Why I’m feeling strangely Austrian
By Gideon Rachman
The old is dying and the new cannot be born: in the interregnum a great variety of morbid symptoms will appear.” That statement from the Prison Notebooks of the Italian communist Antonio Gramsci was a favourite of student Marxists when I was at university in the 1980s. Back then it struck me as portentous nonsense. But Gramsci’s observation does resonate now – in an age of ideological confusion.
Old certainties about the onward march of the markets are collapsing. But no new theory has established ideological “hegemony”, to use the concept that Gramsci made famous. Some ideas are, however, gathering new strength. The four strongest emerging trends that I can spot are, in very broad terms: rightwing populist, social democratic-Keynesian, libertarian-Hayekian and anti-capitalist/socialist.
Each of these new trends is a reaction against the dominant ideas of 1978-2008. Back then, for all the nominal differences between communists in China, capitalists in New York and the soft left in Europe, their agreements were more striking than their arguments. Political leaders from all over the world talked the same language about encouraging free trade and globalisation. Increasing inequality was embraced as a price worth paying for faster growth. Deng Xiaoping set the tone when he declared: “To get rich is glorious.” Ronald Reagan or Margaret Thatcher could not have put it better.
In post-crisis Europe, however, rightwing populism is on the rise – from the Freedom party in the Netherlands to the National Front in France and the Northern League in Italy. The populists are anti-globalisation, anti-EU and anti-immigration – the common thread being that all these forces are felt to be hostile to the interests of the nation. Hostility to Islam links Europe’s populist right to parts of the Tea Party movement in the US.
There is some overlap between the populists and the libertarian Hayekians – but the two movements have different obsessions. In the US, Ron Paul, the maverick Republican, carries the banner for libertarianism. He fondly recalls dining with Friedrich Hayek himself and watching an inspiring denunciation of socialism by Ludwig von Mises, another economist of the Austrian school. That explains Mr Paul’s otherwise baffling remark, after last week’s Iowa caucus, in which he said: “I’m waiting for the day when we can say we’re all Austrians now.”
The libertarians are unusual because they argue that the current crisis is caused not by an excess of capitalism, but by too much state intervention. As far as the Austrian school is concerned, the Keynesian “cure” for the crisis of capitalism is worse than the disease.
Mr Paul is the purest advocate of a powerful conviction on the American right that the US is afflicted by an over-mighty state. The urge to slash the government back into the 18th century is not a common one in Europe. But Paulite suspicion of central banks that threaten to debase the currency is powerfully echoed in Germany – where the Hayekian right is horrified by the operations of the European Central Bank, and by bail-outs for bankrupt nations. This ideological trend is not confined to the west. In a recent article, Simon Cox of The Economist argued that policy debates in China about the state’s role in reflating the economy also pit Hayekians against Keynesians.

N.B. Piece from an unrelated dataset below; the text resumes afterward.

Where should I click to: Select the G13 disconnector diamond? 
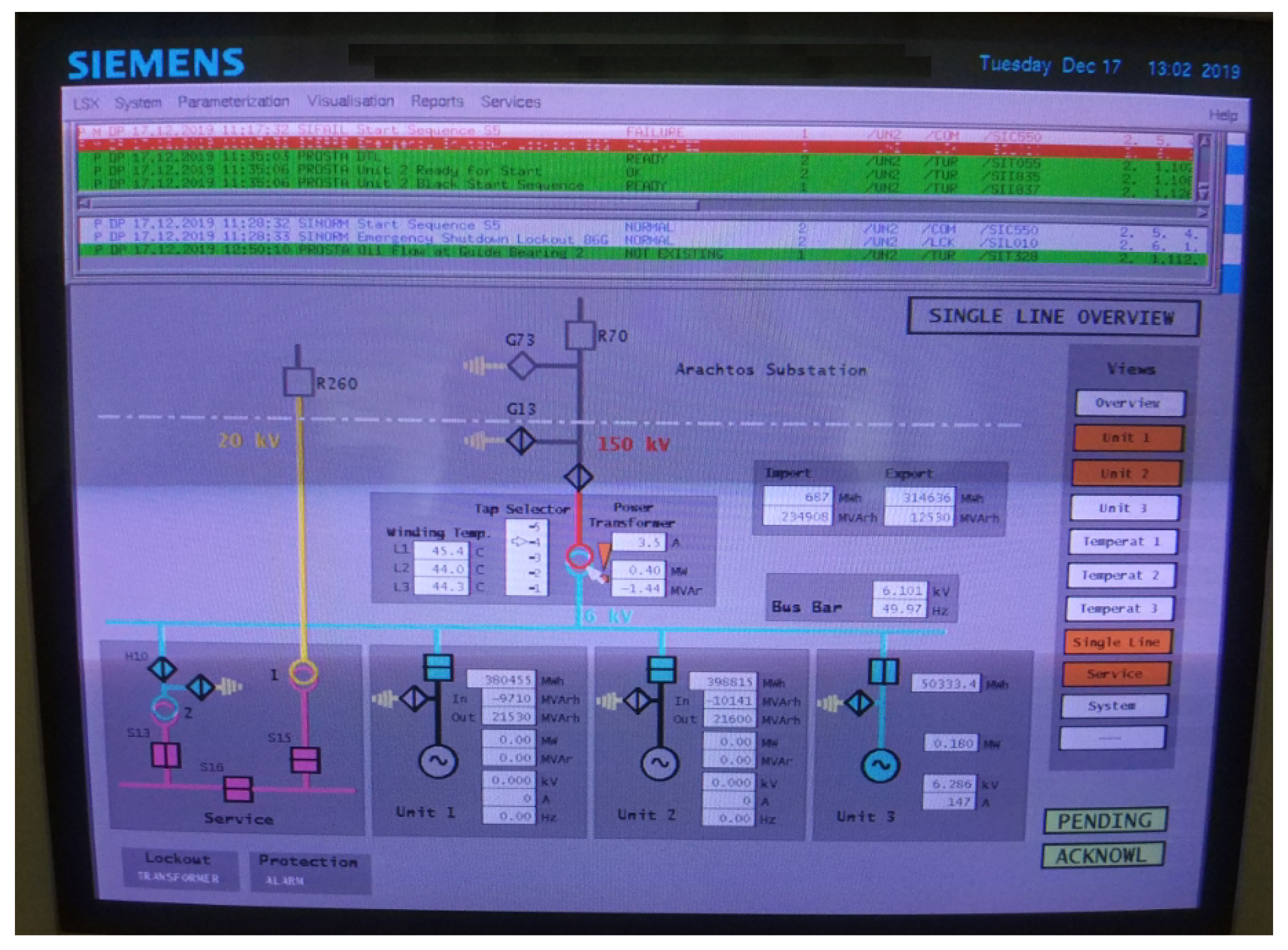[521, 441]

In the west, the fiercest opponents of the Hayekians are the Keynesian-social democrats. Their belief in deficit spending as the key to stimulating the economy often goes hand in hand with a call for a more active and expansive state. In Europe, where there is little scope for more state spending, the social democrats are arguing for much tougher regulation of high finance, a revival of industrial policy – and a renewed stress on tackling inequality. While efforts to label Barack Obama a “socialist” are silly, it is fair to label him a social democrat. The US president does not reject capitalism, but he does seek to soften its edges through a more active state that promises universal healthcare and redistributive taxation. The fact that inequality has become a global concern from China to Chile, and from India to Egypt, suggests that this is another trend that has gone global.
The failure of the hard left to capitalise on the economic crisis testifies to how profoundly communism was discredited by the collapse of the Soviet system. But mass unemployment in Europe might yet produce the conditions for the revival of an anti-capitalist movement. Greece’s two far-left parties are currently at about 18 per cent in the polls. The diverse groups that campaign under the banner of Occupy Wall Street contain some genuine socialists. And China has a powerful “new left” movement that pays lip-service to Maoism.

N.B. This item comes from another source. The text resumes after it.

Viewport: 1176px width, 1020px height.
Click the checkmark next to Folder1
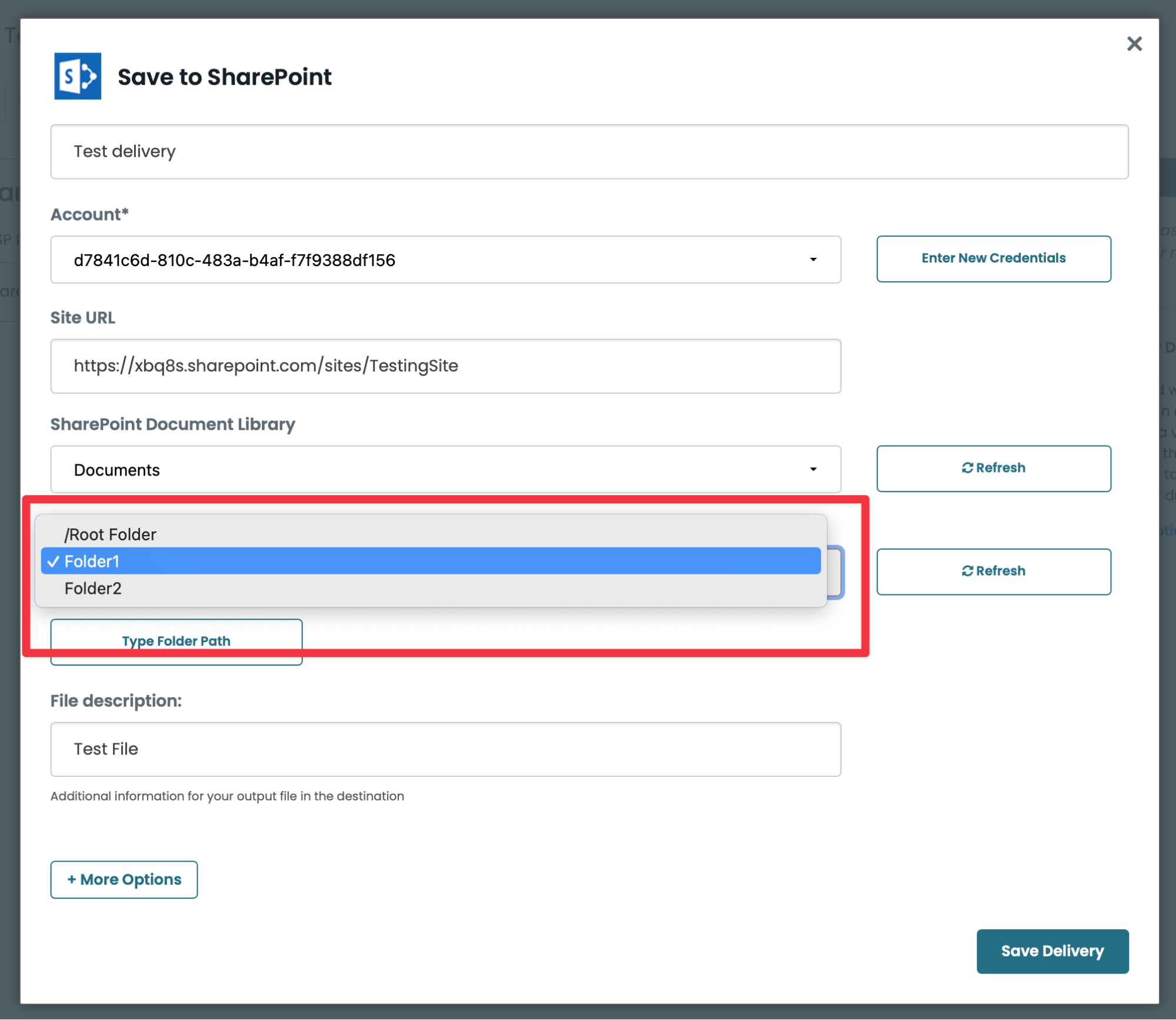coord(54,562)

Events will determine which of these ideological trends sets the tone for the new age. Most people will be buffeted by personal circumstances, and by the news.
Under normal conditions I would probably sign up with the social democratic tendency. The Tea Party is not my cup of tea. But I spent the weekend reading newspaper accounts of the ever more incredible figures that may have to be poured into the bail-outs for banks and countries in Europe. Then I turned the page to read of demands for more protectionism and regulation in the EU. For light relief, I then went to see The Iron Lady – the new film about Margaret Thatcher. The whole experience has left me feeling strangely Austrian.